Four sibling problems worth doing in order
3Sum Closest (LeetCode 16) — replace the total == 0 check with tracking min(abs(total - target)). The two-pointer movement logic is identical, only the bookkeeping changes. Duplicate-skipping becomes optional since you're minimizing distance rather than collecting exact matches. Recommended immediately after this one.
3Sum Smaller (LeetCode 259) — count triplets where the sum is less than a given target. Same outer loop and two-pointer setup, but when sum < target you count right - left triplets at once (all values between left and right pair with the current left to give a smaller sum). The counting trick is the non-obvious piece.
4Sum (LeetCode 18) — the direct extension. Two outer loops, two pointers inside. Duplicate-skip at four places instead of three. The interesting part is that O(n³) is the best achievable for 4 elements, and the code structure makes that obvious.
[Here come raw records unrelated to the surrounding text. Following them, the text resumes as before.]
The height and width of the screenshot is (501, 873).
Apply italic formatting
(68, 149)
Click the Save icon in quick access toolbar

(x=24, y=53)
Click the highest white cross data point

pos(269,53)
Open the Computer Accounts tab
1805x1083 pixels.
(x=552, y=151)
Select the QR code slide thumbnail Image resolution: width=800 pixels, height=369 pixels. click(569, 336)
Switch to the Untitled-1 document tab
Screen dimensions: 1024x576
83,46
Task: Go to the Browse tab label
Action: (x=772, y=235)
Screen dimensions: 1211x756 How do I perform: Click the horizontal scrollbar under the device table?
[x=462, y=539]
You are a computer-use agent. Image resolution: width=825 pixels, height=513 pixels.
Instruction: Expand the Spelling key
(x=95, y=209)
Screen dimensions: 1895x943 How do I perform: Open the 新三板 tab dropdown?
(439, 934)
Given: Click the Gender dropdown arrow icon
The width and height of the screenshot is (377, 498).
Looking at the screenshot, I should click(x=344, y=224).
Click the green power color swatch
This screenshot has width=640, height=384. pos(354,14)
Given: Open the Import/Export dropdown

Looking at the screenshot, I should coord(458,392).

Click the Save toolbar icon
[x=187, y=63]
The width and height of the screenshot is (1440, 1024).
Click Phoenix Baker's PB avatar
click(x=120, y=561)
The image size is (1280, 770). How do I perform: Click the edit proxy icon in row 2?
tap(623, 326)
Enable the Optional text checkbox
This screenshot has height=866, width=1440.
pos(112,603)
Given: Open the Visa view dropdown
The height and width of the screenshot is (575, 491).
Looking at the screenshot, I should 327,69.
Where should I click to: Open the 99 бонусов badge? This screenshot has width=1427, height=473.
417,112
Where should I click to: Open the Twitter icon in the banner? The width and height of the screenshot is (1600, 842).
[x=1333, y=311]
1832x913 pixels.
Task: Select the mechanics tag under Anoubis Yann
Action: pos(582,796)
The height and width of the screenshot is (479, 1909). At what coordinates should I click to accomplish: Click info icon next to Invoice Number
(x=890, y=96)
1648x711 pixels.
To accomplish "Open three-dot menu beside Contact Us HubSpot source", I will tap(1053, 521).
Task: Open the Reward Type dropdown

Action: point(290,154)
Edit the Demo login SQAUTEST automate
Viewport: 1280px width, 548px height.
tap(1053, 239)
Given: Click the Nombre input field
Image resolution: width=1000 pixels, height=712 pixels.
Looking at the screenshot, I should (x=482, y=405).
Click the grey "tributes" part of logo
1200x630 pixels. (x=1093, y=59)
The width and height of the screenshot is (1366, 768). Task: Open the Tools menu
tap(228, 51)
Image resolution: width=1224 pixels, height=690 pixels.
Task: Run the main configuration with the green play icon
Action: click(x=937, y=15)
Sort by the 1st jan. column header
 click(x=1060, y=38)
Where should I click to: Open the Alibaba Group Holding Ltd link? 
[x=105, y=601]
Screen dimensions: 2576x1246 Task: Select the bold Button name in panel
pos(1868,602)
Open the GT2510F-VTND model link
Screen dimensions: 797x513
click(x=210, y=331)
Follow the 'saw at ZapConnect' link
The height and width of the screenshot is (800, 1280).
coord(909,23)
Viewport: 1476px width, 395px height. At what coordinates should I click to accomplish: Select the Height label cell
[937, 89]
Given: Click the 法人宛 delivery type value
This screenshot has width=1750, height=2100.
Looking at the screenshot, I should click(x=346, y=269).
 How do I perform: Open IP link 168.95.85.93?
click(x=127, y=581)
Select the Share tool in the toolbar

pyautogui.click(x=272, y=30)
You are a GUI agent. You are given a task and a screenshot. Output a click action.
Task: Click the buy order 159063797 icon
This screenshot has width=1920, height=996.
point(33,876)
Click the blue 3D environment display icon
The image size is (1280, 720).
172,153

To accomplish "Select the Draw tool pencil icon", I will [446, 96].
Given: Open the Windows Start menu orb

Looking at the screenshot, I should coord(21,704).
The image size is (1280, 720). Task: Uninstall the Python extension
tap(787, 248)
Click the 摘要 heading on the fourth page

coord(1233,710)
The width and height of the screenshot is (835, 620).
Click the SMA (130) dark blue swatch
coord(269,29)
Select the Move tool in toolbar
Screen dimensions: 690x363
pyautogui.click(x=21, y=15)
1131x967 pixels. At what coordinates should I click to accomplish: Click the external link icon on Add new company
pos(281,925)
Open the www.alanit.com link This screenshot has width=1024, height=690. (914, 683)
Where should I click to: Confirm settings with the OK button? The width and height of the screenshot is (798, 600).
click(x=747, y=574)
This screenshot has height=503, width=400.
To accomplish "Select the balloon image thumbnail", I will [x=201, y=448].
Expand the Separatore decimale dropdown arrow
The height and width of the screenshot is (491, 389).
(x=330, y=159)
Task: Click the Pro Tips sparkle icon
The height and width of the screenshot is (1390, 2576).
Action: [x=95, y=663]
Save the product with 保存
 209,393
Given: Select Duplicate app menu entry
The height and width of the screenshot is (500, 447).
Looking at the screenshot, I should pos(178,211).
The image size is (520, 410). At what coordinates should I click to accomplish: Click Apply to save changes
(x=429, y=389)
Container With Most Water (LeetCode 11) — a different use of two pointers on a sorted-ish structure. This one doesn't sort and doesn't deduplicate; the two-pointer intuition is greedy (always move the shorter wall) rather than target-convergence. Good for testing whether you understand why two pointers work on 3Sum versus why they work here — the invariant is different.